Então, para que anda tanta gente a falar de diálogo? Ou será que não sabem o que significa essa palavra-chave da nossa língua e da nossa maneira de estar na sociedade? 
Parece-me uma exorbitância gastar o dia de Natal a falar de um conflito laboral, que não é maior nem menor, que tantos que andam por aí a ferver sem, contudo, merecerem a atenção de tantas personalidades que até nem são capazes de dizer abertamente, quem é que deve dar razão a quem.
O facto de haver cento e tal mil a reclamar razão, não é diferente de haver seiscentos ou setecentos mil a reclamar a sua razão, caso do funcionalismo, mais os milhares de médicos, mais os milhares de militares e polícias, mais os milhares dos transportes, mais, mais e muito mais.
O senhor Cardeal só se lembrou da educação na sua mensagem natalícia. Espero que não tenha sido só pela falta de educação a que temos assistido.
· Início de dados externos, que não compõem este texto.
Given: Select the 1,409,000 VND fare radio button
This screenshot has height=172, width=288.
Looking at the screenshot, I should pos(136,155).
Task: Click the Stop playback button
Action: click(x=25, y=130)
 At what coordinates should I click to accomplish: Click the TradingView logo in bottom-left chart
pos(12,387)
Se é por causa das crianças, que seria delas sem médicos, sem funcionários públicos, sem polícias e sem transportes, para não me alongar mais.
Neste Natal, especialmente neste, havia tanta gente a merecer uma atenção especial mas, já que não era possível lembrá-los todos, parece-me que era preferível não citar casos em concreto, sobretudo, para mostrar que quer estar apenas de bem com Deus, já que isso não acontece, se pede o impossível, se não arrisca o seu lado da razão, além de dar azo a que ambos os lados o tomem como aliado.
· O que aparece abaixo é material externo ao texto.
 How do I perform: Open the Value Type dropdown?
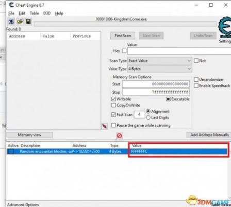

Ao longo dos trezentos e sessenta dias do ano estamos habituados a ouvir muita coisa que não adianta nem atrasa a nossa vida, banalidades que só servem para confundir em lugar de esclarecer. Palavras que não correspondem ao seu sentido real, discursos que não podem traduzir sentimentos íntimos de quem os profere. Atitudes que não dignificam quem as toma, sobretudo, quando o cidadão comum tem elevadas expectativas, em relação a quem as toma.
Se o desejo máximo de qualquer católico é ganhar o Céu, parece-me que se vai tornando muito difícil consegui-lo, porque sempre ouvi dizer que o Céu é verdade, é justiça e é igualdade. Entre todos os homens. Homens de boa vontade.
Se tudo isto falta num dia de Natal, então já não há educação que nos salve.